Inicialmente condenado, em dezembro, a 6 anos e 8 meses de prisão em regime semiaberto, ele teve a sentença revista na última quarta-feira (21). A nova decisão elevou a pena para 7 anos e 6 meses de reclusão, agora em regime fechado. Ainda cabe recurso.
De acordo com a sentença, o réu explorava ilegalmente serviços de TV por internet por meio do site Control IPTV, que oferecia pacotes de canais, filmes e séries sob demanda sem autorização dos detentores dos direitos autorais. A operação utilizava a plataforma meupainel.me, considerada uma central de gerenciamento de usuários e pagamentos de diversos serviços clandestinos, como Price IPTV, Tech Canais, LH Canais, DVConect, Plis Canais, Factory IPTV, IPTV Fast e Turbo TV.

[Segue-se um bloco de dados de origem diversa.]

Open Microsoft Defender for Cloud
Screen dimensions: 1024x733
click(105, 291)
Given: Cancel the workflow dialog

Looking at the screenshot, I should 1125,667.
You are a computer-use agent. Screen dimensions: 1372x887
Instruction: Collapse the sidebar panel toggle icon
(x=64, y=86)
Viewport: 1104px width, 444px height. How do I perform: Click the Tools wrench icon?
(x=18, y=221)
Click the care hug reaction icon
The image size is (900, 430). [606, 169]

O IPTV sigla para “Internet Protocol Television” é um sistema de transmissão de conteúdo audiovisual via internet, em vez de antena ou cabo. Segundo denúncia da Alianza, associação que reúne empresas de combate à pirataria audiovisual na América Latina, o plano básico do serviço custava R$ 25 mensais por usuário. A entidade estimou que a plataforma tenha alcançado cerca de 17 mil usuários únicos, com faturamento anual projetado em R$ 5,2 milhões.
Ainda conforme a Justiça, o dinheiro obtido com o esquema ilegal foi usado para ocultar cerca de R$ 13 milhões, por meio de empresas de fachada, bens registrados em nome de terceiros e milhares de transferências financeiras destinadas a dificultar o rastreamento dos valores.

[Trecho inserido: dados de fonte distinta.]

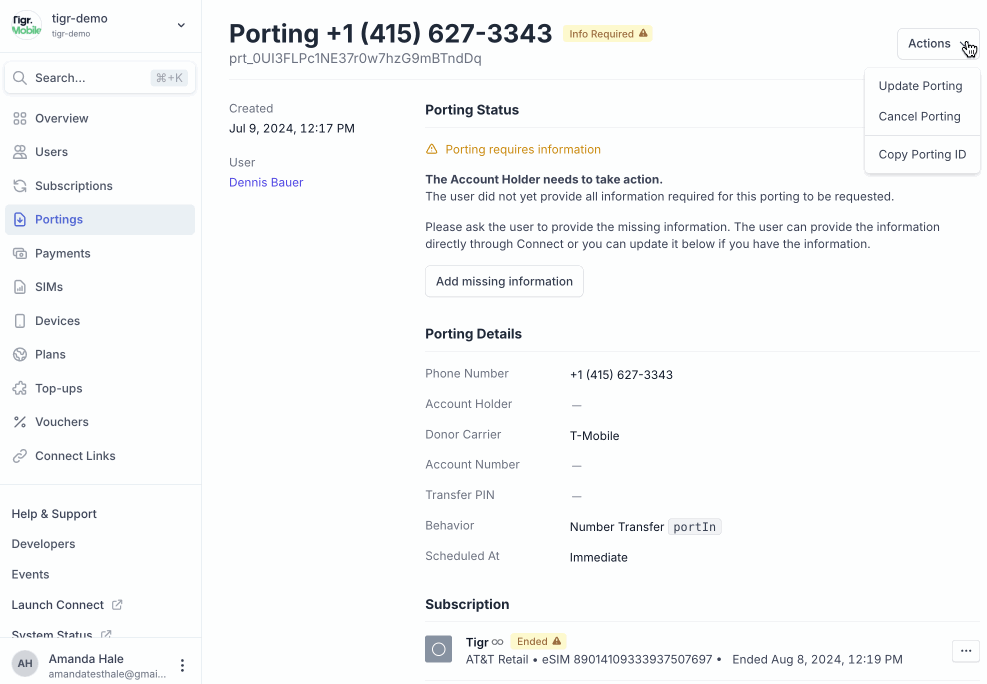
Task: Click the Vouchers percent icon
Action: pyautogui.click(x=20, y=422)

Entre os bens adquiridos estão um imóvel avaliado em R$ 1,1 milhão e quatro veículos de luxo: dois BMW, um Porsche e um Land Rover. Um dos carros foi registrado em nome de um terceiro, que acabou condenado a 4 anos de prisão em regime semiaberto por ocultação de bens, também com possibilidade de recurso. Os outros três veículos estavam em nome de uma empresa de fachada ligada ao esquema.
A investigação apontou ainda a participação de outros quatro homens, condenados em dezembro a 5 anos e 9 meses de prisão em regime semiaberto. Todos também podem recorrer das decisões.

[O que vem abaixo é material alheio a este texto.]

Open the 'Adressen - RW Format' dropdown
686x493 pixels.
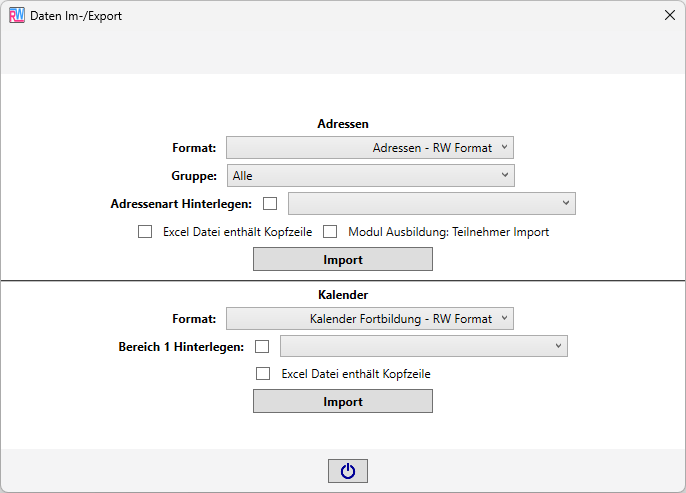click(x=370, y=148)
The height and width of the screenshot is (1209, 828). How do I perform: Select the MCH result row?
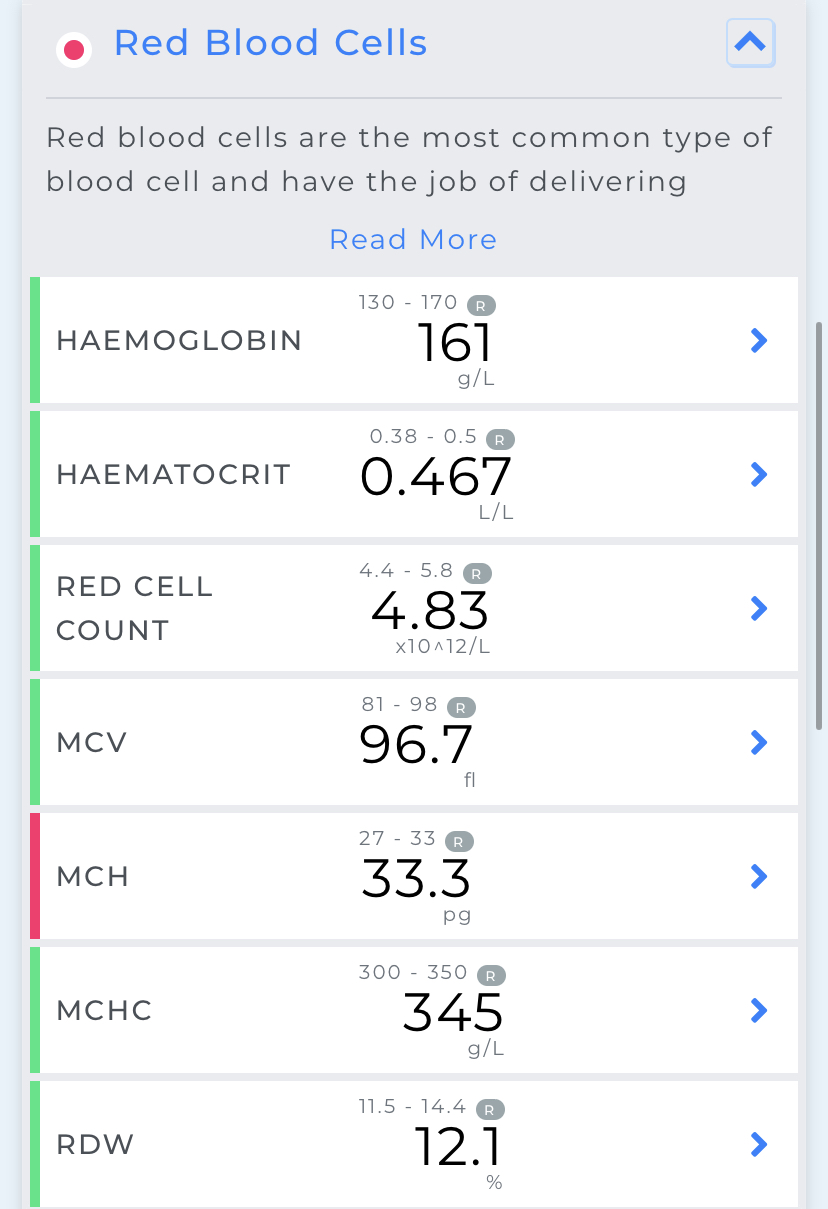414,876
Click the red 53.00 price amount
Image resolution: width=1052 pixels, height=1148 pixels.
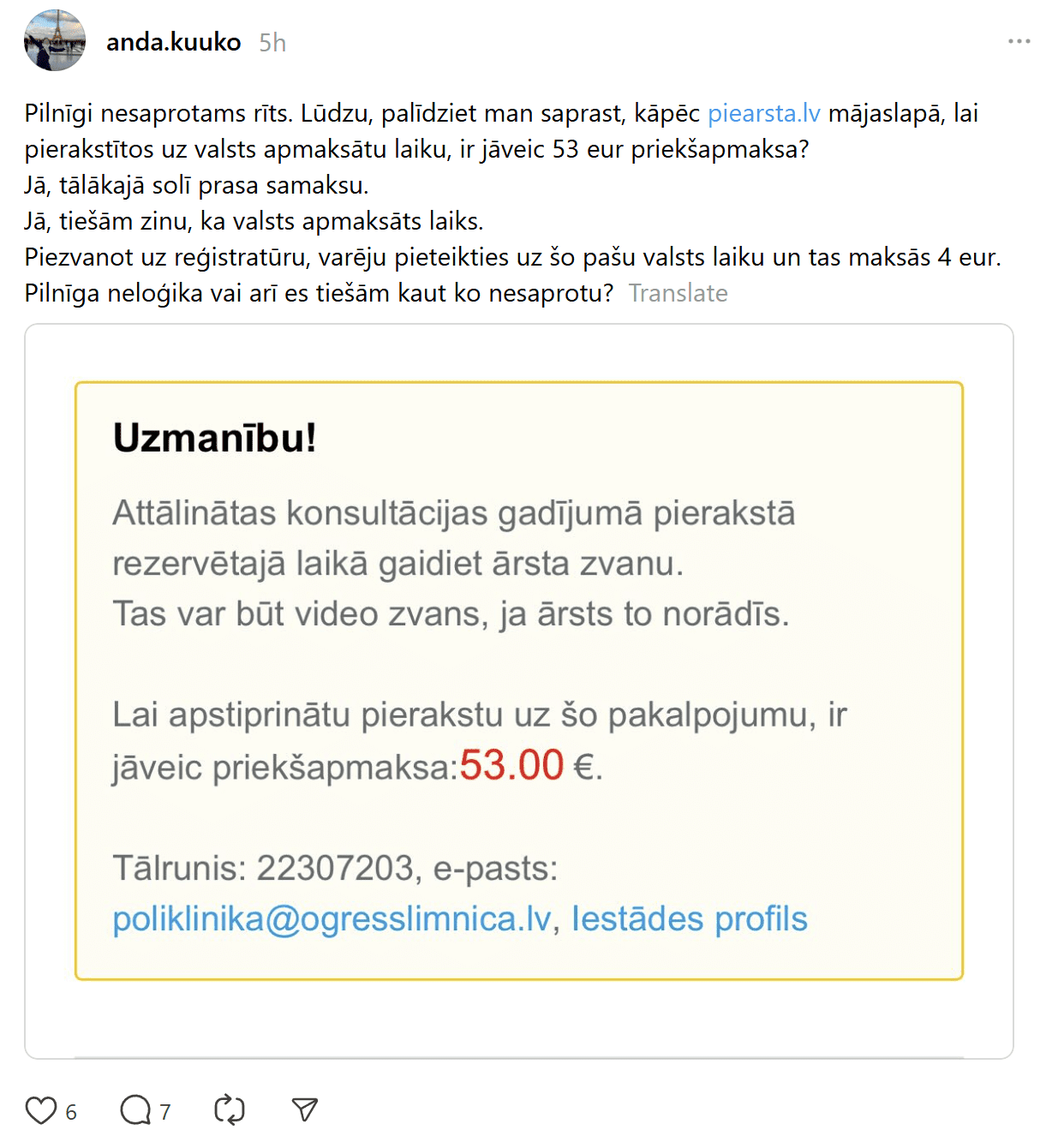(x=511, y=765)
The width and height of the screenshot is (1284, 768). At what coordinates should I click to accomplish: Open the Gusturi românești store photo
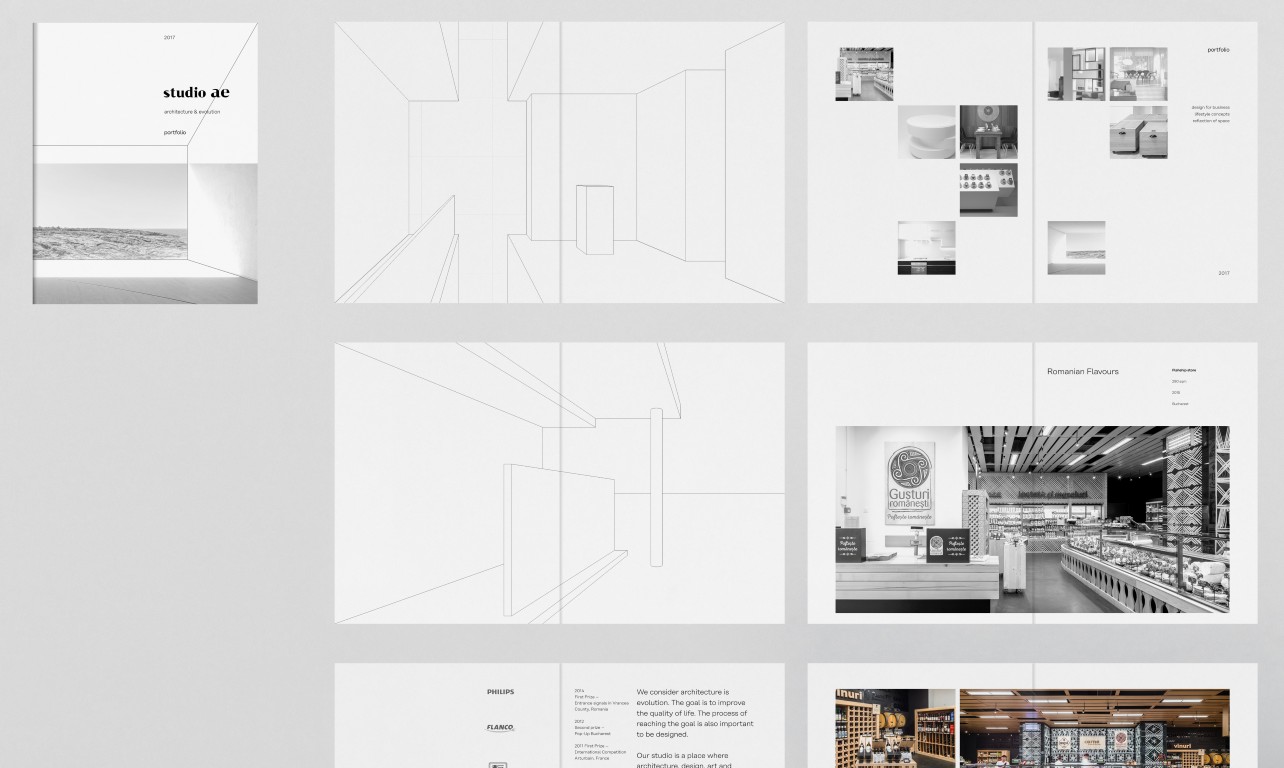coord(1032,519)
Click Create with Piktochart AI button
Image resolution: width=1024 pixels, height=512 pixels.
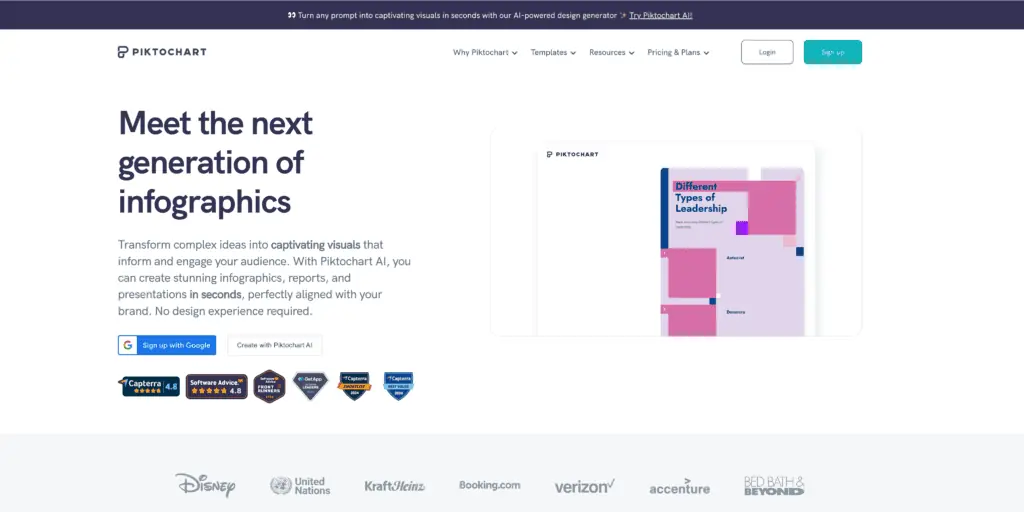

A apuração teve início na segunda fase da Operação 404, deflagrada em novembro de 2020 para combater a pirataria digital. Na ocasião, o homem apontado como líder do esquema foi preso em flagrante, mas acabou liberado após pagamento de fiança e retomou as atividades ilegais.
Criada em 2019 e coordenada pelo Ministério da Justiça e Segurança Pública, a Operação 404 faz referência ao erro exibido quando uma página não é encontrada na internet. A oitava fase da ação, realizada em novembro de 2025, resultou no bloqueio de 535 sites e um aplicativo de streaming, além do cumprimento de 44 mandados de busca e apreensão, quatro prisões preventivas e três prisões em flagrante.
No mesmo período, uma operação na Argentina derrubou 22 aplicativos ilegais utilizados em TV boxes, conhecidas como aparelhos de IPTV ou “caixinhas de TV”. Foi a segunda etapa de uma ofensiva que já havia retirado do ar outros 14 serviços.
As investigações revelaram estruturas que simulavam empresas formais, mas funcionavam como centros de pirataria, incluindo escritórios com setores de Recursos Humanos para cerca de 100 funcionários. No esquema argentino, cada usuário pagava até US$ 5 por mês (cerca de R$ 27), o que levou a um faturamento anual estimado em mais de US$ 150 milhões, o equivalente a aproximadamente R$ 800 milhões.